# Hermann Tortoise advice



## gemima85

Hello, i have a Hermann Tortoise approx 2 1/2 years old weighs 220grams. Due to the time of year i have acquired him he hasn’t hibernated this year. I have been avidly reading about correct weeds/flowers/substrates etc and we are in the process of building an outdoor enclosure for Spring. He is indoors at the moment which i know is not ideal for him, he has a large enclosure with logs rocks tunnels and plant pots too have a look at. I was advised too purchase the Komodo lamp which is heat/uv combined. After hoovering up all the info i can find these appear not too be ideal? I really want too get everything spot on so he is happy and healthy, so any advice would be really greatly appreciated, thank you.


----------



## gemima85

Here is s picture of his shell also, i have read re over feeding and shell health and was concerned how he had been kept previously and diet.


----------



## gemima85




----------



## LiasisUK

Animal looks fine 

Yes heat/uvb combined bulbs are good if you are using a tortoise table, not if you are using a viv. However the komodo ones aren't that good, use the Arcadia ones.


----------



## gemima85

Thank you ever so much for replying, i will look into the bulb and purchase. He seems too be very active and marching about he will then go too bed early afternoon, is this because he should be in Brumation now? Thank you


----------



## purplepixie

gemima85 said:


> Thank you ever so much for replying, i will look into the bulb and purchase. He seems too be very active and marching about he will then go too bed early afternoon, is this because he should be in Brumation now? Thank you



Tortoises will go to sleep when light levels drop, and get up when they are bright again:0)


----------



## gemima85

Thank you for replying, are there any tips or knowledge that you could advise me of that would make for a healthy happy Tortoise? Thank you


----------



## purplepixie

gemima85 said:


> Thank you for replying, are there any tips or knowledge that you could advise me of that would make for a healthy happy Tortoise? Thank you



Watch your tortoise as much as you can, they have their own habits and routines. This way if anything differs you know something is not correct:0) Also stick to a weed and flower diet, there are plenty of weeds around to feed one tortoise even this time of the year.
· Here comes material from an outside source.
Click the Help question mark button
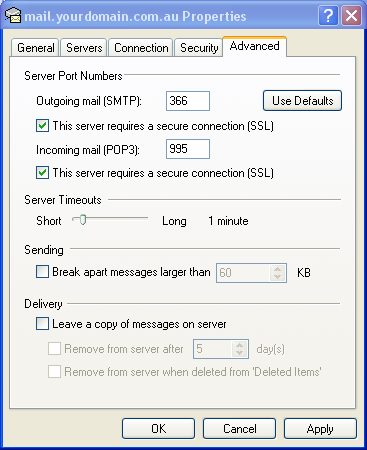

And make changes one at a time, as tortoises can stress quite easily :0) Handle as least as you can.


----------



## SueBoyle

This is how I have kept mine for the pasta 40+ years www.tortsmad.com Your tortoise is huge for 2 years old, more the size of a 5 year old, but obviously this is not your fault. If overwintering he should be fed just enough to keep weight static with no gain to fall in line with hibernation. Get him outdoors this spring and his weight should stabilise. Research into combined bulbs shows that at the height to give correct temps the uv levels are far too high......in excess of the sun even. Natural sunlight uvb varies throughout the day too, so I have found over several years that separate uvb tubes and heat bulbs give far superior results and spread the light over a much bigger area which is more natural. Combined bulbs are a little like having your tortoise in a garden with the wrong aspect, showing just a small area that the sun can reach, so not ideal.


----------